Минута, две. Корабль раскачивало, где-то за спиной уверенно и гулко стучал дизель, шум которого пробивался через непрерывное, смешанное шуршание волн о борт, только если специально прислушиваться. Капитану не было так страшно еще никогда в жизни. То, что он пленный, не значило здесь ничего. Он достаточно много видел и в этой жизни, и на этой войне, чтобы осознавать это со всей очевидностью. Враги целенаправленно пришли за ним, быстро и полностью разгромив штаб пехотного батальона, куда он прибыл утром и о чем не мог знать никто, кроме его ближайшего окружения. Офицер со специальными полномочиями – такая позиция давала достаточно привилегий, чтобы не рисковать без нужды. Но долг добросовестного офицера, да и любопытство, в конце концов, перевесили нормальный страх нормального человека перед тем, что может случиться, если слишком приблизиться к той условной линии, где одни люди целенаправленно убивают других людей.
Ему оставалась всего неделя, предварительное заключение было отправлено на Окинаву 1 марта, и оттуда почти немедленно было доставлено в Вашингтон – Ачесону[285].
Ответа не было и быть не могло, связь была односторонняя, но вера в собственную значимость для хода истории да вдобавок добросовестность заставили капитана продолжать работу, собирая информацию по крошкам, по мельчайшим деталькам, складывая ее в сложную многомерную мозаику. Получается, это его и сгубило. А ведь знак был… К моменту, когда он появился в батальоне, было уже известно, что коммунисты нанесли эффективный штурмовой удар но «соседям» – корейскому батальону, занимающему позиции всего в нескольких милях впереди и к западу. Это было настолько необычным, что он мог, должен был догадаться, что нужно немедленно возвращаться назад. Но… здесь уже играло роль нечто мужское, не подчиняющееся рассудку. Оно заставило капитана просто пожать плечами и остаться в штабе батальона – разговаривать с его командиром, хладнокровно убитым через несколько часов вот этим самым человеком, сидящим напротив. Заставило обсуждать детали и гадать, насколько спокойным он выглядит со стороны.
В конце концов, вражеский удар, даже при том что его нанесли не только «Ночные Чарли», но и несколько «Илов», и даже «МиГи», при всей его важности для потерявших десяток или пусть даже полтора десятка бойцов «правильных» корейцев, вполне мог быть просто ответом на вчерашний обстрел «Рочестером» и сопровождавшими его эсминцами ряда целей в прибрежной зоне на линии фронта. Он не обязан был иметь какое-то собственное значение. А этот обстрел, в свою очередь, был ответом на что-то другое – и так далее, вниз по спирали времени, до самого 25 июня 1950 года, когда войска коммунистов перешли границу, за считанные недели и месяцы подмяв под себя почти всю страну. Снаряды «Рочестера», убившие сколько-то там людей и разрушившие неизвестное число блиндажей и туннелей, были ответом в том числе и на это.

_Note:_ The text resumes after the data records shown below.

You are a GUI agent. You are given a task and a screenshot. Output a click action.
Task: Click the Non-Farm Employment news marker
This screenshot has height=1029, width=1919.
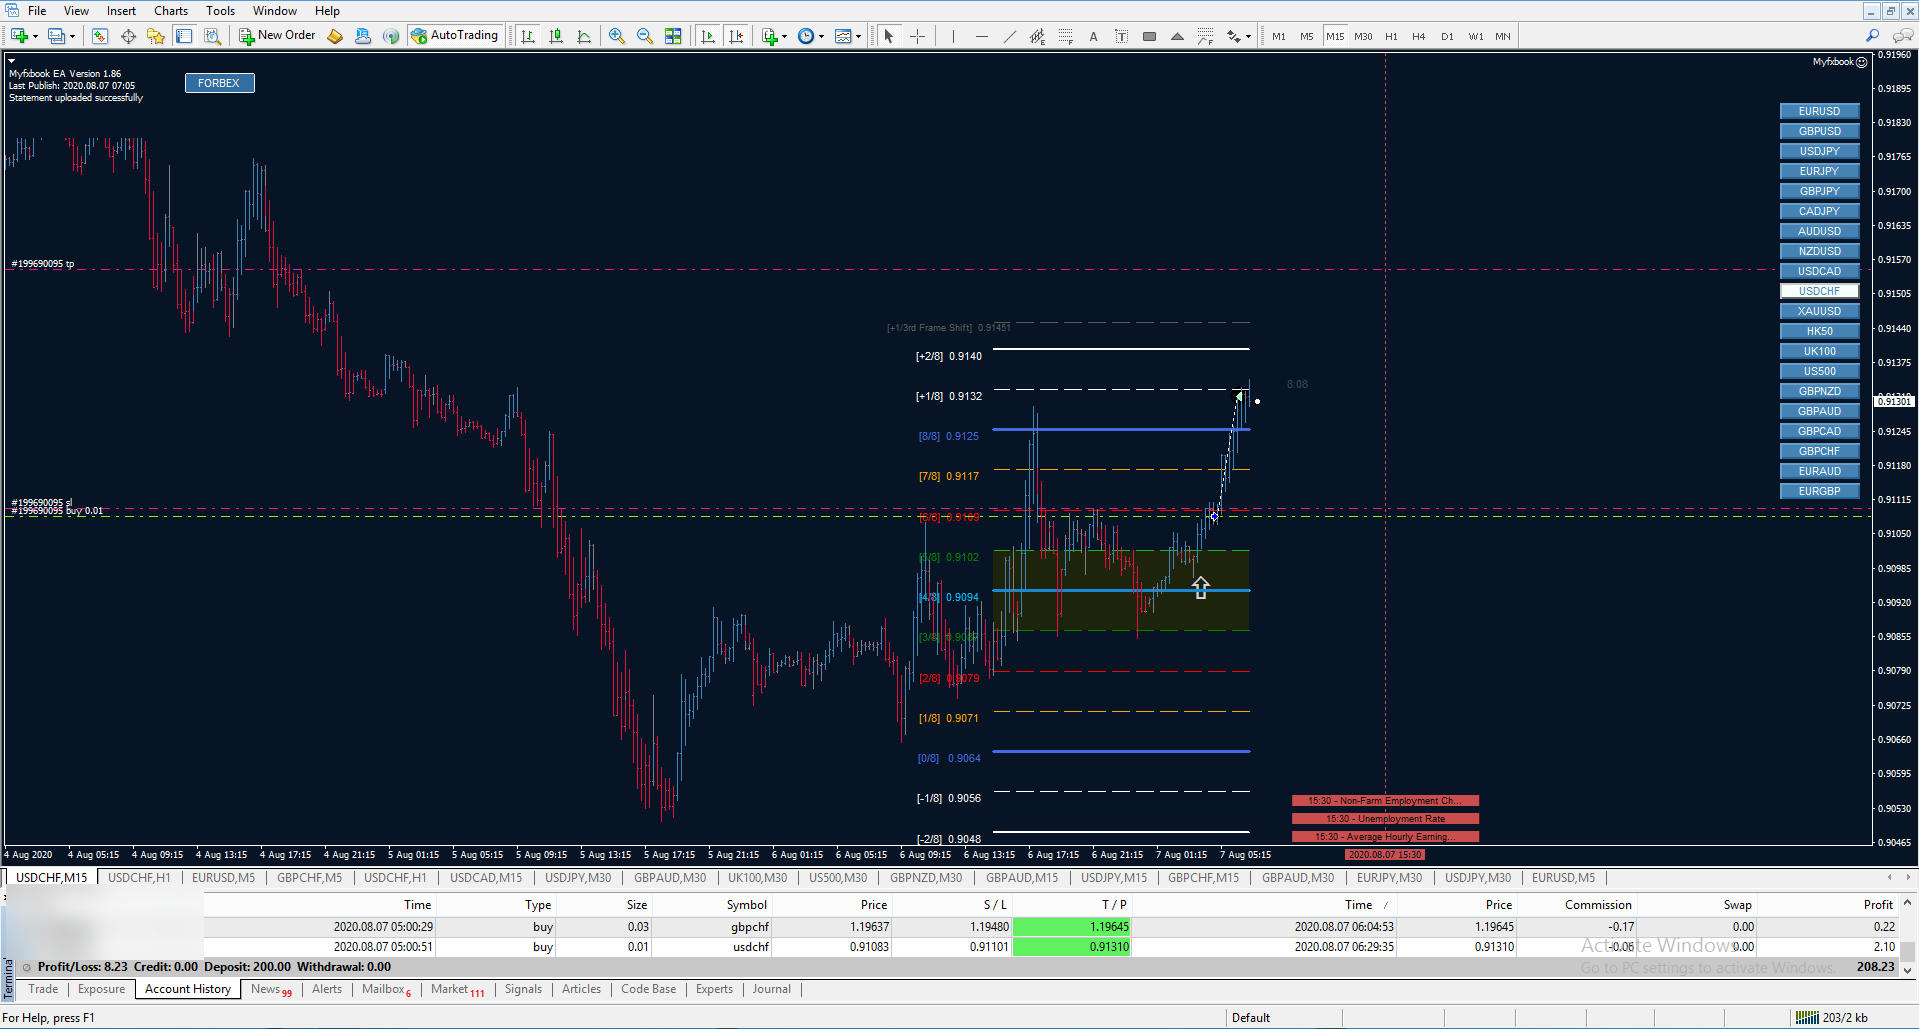click(x=1385, y=801)
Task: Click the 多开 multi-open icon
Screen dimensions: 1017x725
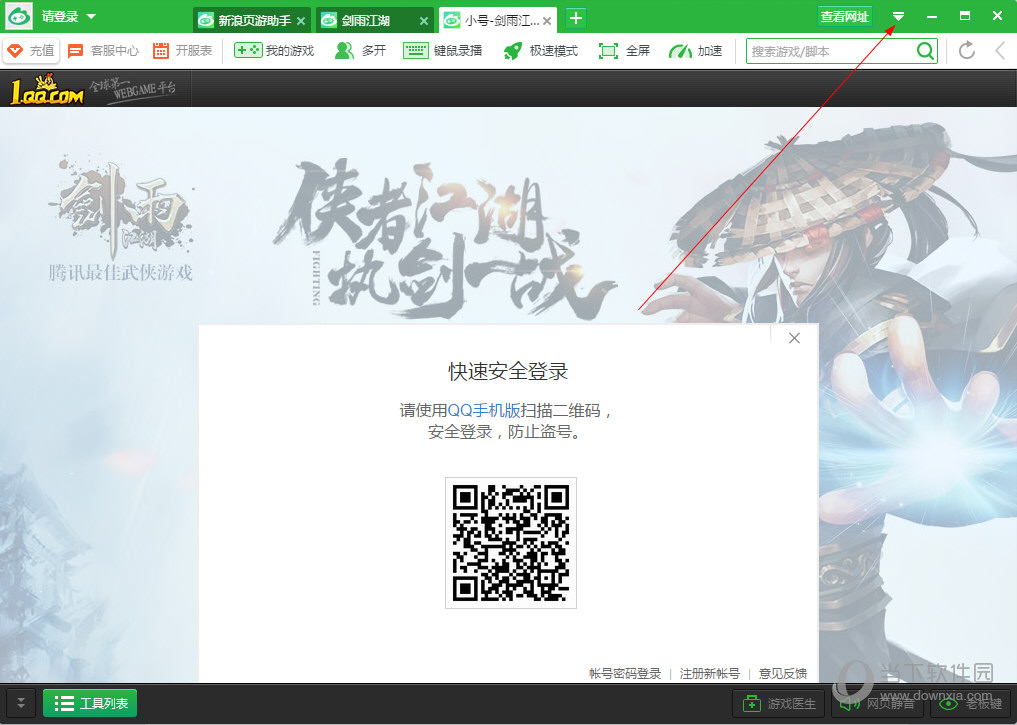Action: tap(358, 50)
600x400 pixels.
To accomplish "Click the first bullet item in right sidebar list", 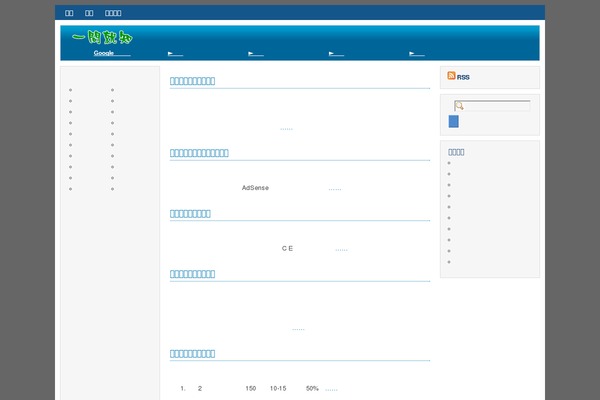I will (x=450, y=163).
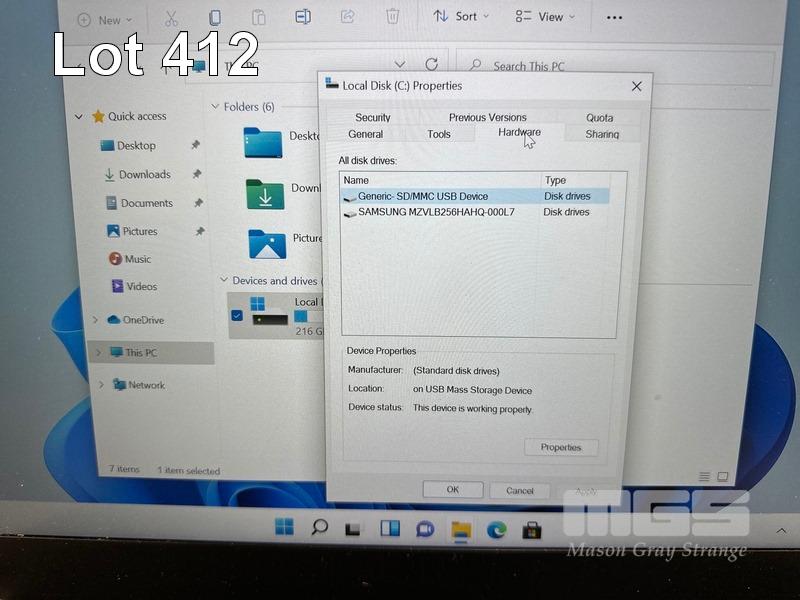Click the Copy icon in Explorer toolbar
Screen dimensions: 800x600
coord(215,18)
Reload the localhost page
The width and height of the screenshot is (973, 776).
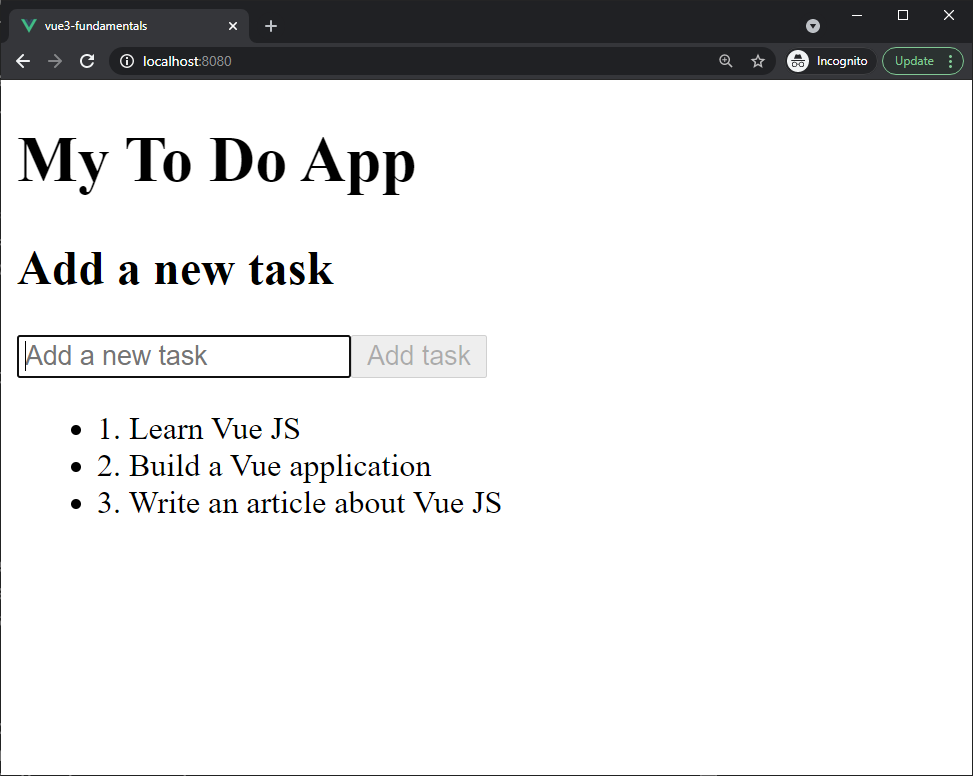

– Интересно, да? – неожиданно спросил капитана кореец. Тот вздрогнул, не сумев сохранить самообладание – настолько вдруг умудрился отвлечься от происходящего.
Загипнотизировал его, что ли, этот рисоед? Почему вдруг такое случилось?
– Да не очень, – сравнительно лениво ответил (или постарался ответить) химик. – Когда там светает: через час, через полтора? Вчерашний крейсер где-то здесь рядом… Утопит вас, как…
Разведчик улыбнулся почти нежно. Если у американца было намерение заставить его броситься на мостик с паническим сообщением, заработав себе минуту-другую на возможность потрудиться над узлом, то это он зря. Советский офицер, командующий кораблем, произвел на старшего капитана достаточно серьезное впечатление – в первую очередь тем, что корабль пришел за ними целым, точно в назначенный участок занятого врагом побережья, и даже сумел их принять на борт, исключив тупиковый вариант действий – с малоперспективной возможностью пробраться к зажатым в горах партизанам и вполне реальной гибелью в безнадежных попытках отбиться от погони. Бывалый это был офицер – злой и уверенный в себе. В самую меру, чтобы не искать врага в поисках приключений и возможности подраться, добывая бессмертную славу. Вместо этого он явно предпочитал тихо выполнить свою задачу и остаться в живых, чтобы пойти выполнять следующую. Это был подход разведчика – такого, каким был сам старший капитан и большинство его погибших за последние несколько лет друзей.
– Ну, тогда мы все вместе умрем, не снимая ботинок[286], – ответил он, небрежно махнув расслабленной кистью руки, – так, что американец дернулся, машинально пытаясь уклониться от удара. – А ты что, ждал чего-то другого? А? Чего ты здесь ждал, умник? Расскажи мне про достижения мировой органической химии, давай! Расскажешь?..
– Пошел в жопу, – спокойно ответил американец.
– Ага! – согласился старший капитан Ю и выбросил вперед правую руку: длинным, хищным, неуловимым глазом движением. Так бьет змея. Это был не кулак, но покрытые ороговевшими корками костяшки межфаланговых суставов его правой руки не намного уступали кастету. Американца швырнуло назад, табурет рухнул, и он с громким стуком ударился о палубу всем телом, буквально взвыв. Наверное, это было больно.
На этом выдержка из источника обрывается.